Kitchen Cart Intensive Care




This post, like so many others, starts with Bart's Barn, and me having a postage stamp sized house. My house has 14.2 square feet of counter space built into it.  For someone who is actually handier in the kitchen than in the tool shed, this is not sufficient. So I have supplemented over the years with cutting boards spanning the sink, microwave carts with no microwave, and eventually a beautiful 1920's era sideboard. All of which are currently cluttered with mail, boxes of microwave popcorn, kitchen aid mixers, bottles of wine, knife blocks, and various trappings of cookery. I yearn for great expanses of counter space for chopping and baking and what not. So when I was mining Bart's Barn for drawers to turn into shadow boxes and I happened upon an old sad kitchen cart, well I just had to have it (no matter that there was no way it was going to fit in my car.) I wrestled it home and got the hardware off.

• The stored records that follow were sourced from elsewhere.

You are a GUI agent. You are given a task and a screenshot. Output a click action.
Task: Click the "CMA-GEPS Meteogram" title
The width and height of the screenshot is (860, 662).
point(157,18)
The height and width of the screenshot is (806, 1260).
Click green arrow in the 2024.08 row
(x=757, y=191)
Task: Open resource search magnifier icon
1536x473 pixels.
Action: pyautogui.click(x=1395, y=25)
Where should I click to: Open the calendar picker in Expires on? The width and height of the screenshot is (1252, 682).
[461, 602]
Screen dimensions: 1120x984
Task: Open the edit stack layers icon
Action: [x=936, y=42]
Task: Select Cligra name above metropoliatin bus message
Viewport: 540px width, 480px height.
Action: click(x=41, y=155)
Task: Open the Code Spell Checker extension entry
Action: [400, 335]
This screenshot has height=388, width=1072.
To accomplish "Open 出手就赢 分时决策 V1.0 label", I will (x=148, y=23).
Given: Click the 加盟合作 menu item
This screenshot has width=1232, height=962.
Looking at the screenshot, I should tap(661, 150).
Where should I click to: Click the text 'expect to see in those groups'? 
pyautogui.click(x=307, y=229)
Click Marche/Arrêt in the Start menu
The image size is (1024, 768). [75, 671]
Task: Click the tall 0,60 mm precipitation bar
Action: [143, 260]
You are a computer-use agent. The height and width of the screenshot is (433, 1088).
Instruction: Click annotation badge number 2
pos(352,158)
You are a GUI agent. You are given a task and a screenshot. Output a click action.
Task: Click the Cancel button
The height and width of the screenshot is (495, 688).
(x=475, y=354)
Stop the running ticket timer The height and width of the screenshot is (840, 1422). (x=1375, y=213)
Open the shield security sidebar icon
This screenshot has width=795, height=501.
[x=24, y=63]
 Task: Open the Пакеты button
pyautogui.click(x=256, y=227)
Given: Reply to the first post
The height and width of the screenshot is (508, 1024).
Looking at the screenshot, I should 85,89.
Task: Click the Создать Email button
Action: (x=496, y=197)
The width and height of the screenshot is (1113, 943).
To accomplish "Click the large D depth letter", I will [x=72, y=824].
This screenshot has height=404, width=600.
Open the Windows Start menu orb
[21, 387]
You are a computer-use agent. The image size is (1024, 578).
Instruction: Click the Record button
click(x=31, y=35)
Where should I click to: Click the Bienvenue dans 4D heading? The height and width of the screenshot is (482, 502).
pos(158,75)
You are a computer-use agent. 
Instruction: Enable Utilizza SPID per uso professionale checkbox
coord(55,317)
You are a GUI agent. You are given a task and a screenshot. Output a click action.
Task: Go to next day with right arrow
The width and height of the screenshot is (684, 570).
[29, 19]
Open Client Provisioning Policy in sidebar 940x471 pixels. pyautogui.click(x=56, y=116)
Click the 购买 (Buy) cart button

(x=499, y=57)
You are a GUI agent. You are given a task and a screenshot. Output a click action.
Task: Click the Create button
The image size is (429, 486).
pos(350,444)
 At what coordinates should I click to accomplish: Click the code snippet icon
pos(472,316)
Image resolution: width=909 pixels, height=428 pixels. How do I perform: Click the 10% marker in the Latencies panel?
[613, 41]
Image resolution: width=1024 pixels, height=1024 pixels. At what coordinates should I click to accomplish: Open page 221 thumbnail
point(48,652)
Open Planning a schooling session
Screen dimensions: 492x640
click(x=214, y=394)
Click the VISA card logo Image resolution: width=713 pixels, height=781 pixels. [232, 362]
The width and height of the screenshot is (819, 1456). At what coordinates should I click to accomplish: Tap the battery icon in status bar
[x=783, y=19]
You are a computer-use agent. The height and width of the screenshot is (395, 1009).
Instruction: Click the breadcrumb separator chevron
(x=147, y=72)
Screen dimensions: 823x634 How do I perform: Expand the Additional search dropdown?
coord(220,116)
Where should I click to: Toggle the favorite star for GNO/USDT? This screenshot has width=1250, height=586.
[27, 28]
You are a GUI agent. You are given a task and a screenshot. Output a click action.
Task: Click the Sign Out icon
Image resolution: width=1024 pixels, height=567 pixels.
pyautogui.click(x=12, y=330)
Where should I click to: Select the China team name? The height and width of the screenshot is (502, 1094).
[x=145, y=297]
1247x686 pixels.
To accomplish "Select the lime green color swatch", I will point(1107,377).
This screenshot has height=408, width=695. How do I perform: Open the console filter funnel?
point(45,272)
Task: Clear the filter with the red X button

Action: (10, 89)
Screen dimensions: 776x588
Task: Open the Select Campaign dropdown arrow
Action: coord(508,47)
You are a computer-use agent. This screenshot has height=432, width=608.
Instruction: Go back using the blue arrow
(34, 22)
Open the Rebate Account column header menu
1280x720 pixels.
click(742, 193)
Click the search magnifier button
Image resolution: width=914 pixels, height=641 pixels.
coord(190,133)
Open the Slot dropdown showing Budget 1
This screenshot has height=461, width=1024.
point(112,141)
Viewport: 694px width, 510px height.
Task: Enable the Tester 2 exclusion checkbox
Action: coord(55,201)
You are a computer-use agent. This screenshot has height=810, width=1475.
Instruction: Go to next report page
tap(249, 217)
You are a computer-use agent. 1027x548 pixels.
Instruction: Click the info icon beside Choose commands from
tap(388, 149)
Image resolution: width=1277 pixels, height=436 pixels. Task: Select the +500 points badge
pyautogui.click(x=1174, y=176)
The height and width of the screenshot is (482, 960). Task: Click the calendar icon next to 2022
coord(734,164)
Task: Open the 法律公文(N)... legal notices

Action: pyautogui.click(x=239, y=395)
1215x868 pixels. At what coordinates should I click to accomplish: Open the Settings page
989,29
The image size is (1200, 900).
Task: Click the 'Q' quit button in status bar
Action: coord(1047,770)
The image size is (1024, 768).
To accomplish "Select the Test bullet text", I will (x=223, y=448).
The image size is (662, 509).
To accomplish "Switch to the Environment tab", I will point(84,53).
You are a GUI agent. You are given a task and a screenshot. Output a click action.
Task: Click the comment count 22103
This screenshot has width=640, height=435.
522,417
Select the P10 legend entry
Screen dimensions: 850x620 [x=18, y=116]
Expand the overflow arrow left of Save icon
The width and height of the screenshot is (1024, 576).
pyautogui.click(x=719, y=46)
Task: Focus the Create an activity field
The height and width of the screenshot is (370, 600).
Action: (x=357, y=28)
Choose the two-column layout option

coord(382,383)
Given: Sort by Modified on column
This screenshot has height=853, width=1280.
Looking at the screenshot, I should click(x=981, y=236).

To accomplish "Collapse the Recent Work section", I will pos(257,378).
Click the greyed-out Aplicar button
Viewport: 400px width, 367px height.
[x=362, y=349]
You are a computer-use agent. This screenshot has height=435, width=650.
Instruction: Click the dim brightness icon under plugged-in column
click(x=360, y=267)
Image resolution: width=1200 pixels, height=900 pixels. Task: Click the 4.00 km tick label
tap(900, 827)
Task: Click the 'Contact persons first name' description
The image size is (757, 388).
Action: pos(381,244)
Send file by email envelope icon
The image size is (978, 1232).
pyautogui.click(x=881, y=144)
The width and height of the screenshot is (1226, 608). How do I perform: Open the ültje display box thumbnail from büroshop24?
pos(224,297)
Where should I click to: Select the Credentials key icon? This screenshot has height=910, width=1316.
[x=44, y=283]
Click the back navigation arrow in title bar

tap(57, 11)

It cost me $40. First order of business was that butcher block top.  I sanded it down to get out the worst of the knife scars, and applied liberal amounts mineral oil. (This can be found at your local drugstore near the laxatives. Don't ask me why.) After a ten minute wait and a brief wipe down, it sprung back to life in a way I had scarcely hoped for. 
Look at it shine!


Now this kitchen cart baffled me.  It was very sound construction, but the materials were pretty crappy stuff. 3/4 inch plywood and particle board made up most of the structure.  The handles for the doors were a nice copper, but you could hardly notice against the rough surface of raw plywood. Some of the cut ends of the plywood hadn't even been sanded. So, I decided to paint the whole thing. I started by sanding everything that hadn't been sanded.  I mixed some of my blue paint leftover from the pot lid holder with some darker blue to get a denim color. Since I had mixed the paint, I didn't want to run out halfway through the project, as I'd never match the color. Normal people would turn to primer for this much raw wood.  I didn't have any primer.  What I did have was a hideous gallon of oops paint my mom had bought.  It was roughly the shade of my skin, and she swears it looked good in the store.  So I slapped a coat of that on everything to soak into all the raw wood and spare me 3-5 coats of blue paint.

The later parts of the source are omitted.